Unilateral posteroventral pallidotomy can be effective at reducing Parkinsonism, but is associated with impaired language learning (if performed on the dominant hemisphere) or impaired visuospatial contructional ability (if performed on the non-dominant hemisphere). It can also impair executive functions.
Bilateral pallidotomy will not reduce Parkisonistic symptoms but will cause severe apathy and depression along with slurred unintelligable speech, drooling, and pseudobulbar palsy.
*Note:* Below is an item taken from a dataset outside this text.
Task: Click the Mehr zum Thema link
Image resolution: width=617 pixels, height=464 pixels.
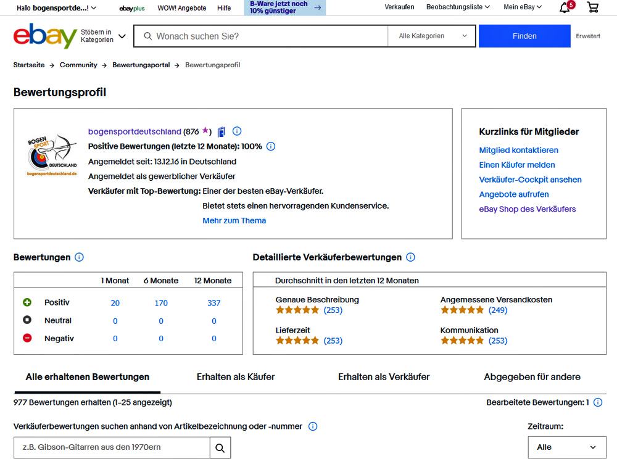Action: pyautogui.click(x=234, y=220)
Pallidotomy has long been an accepted procedure and the indications for this surgery, in the opinion of the responding centers of a survey of current practice in North America (1996), were rated on a scale of 1 (poor) to 4 (excellent) and demonstrated dyskinesia as the best indication (median = 4); on-off fluctuations, dystonia, rigidity, and bradykinesia as good indications (median = 3); and freezing, tremor and gait disturbance as fair indications (median = 2). Most centers used MRI alone (50%) or in combination with CT scan (n = 6) or ventriculopathy (n = 5) to localize the target. The median values of pallidal coordinates were: 2 mm anterior to the midcommissural point 21 mm lateral to the midsagittal plane and 5 mm below the intercommissural line. Microrecording was performed by half of the centers (n = 14) and half of the remaining centers were considering starting it (n = 7). Main criteria used to define the target included the firing pattern of spontaneous neuronal discharges (n = 13) and the response to joint movement (n = 10). Most centers performed motor (n = 26) and visual (n = 23) macrostimulation. Twenty four centers performed test lesions using median values of 55 degrees C temperatures for 30 s. Final lesions consisted of 3 permanent lesions placed 2 mm apart, each lesion created with median values of 75 degrees C temperatures for 1 minute. Median hospital stay was 2 days 1).
1) Favre J, Taha JM, Nguyen TT, Gildenberg PL, Burchiel KJ. Pallidotomy: a survey of current practice in North America. Neurosurgery. 1996 Oct;39(4):883-90; discussion 890-2. PubMed PMID: 8880789.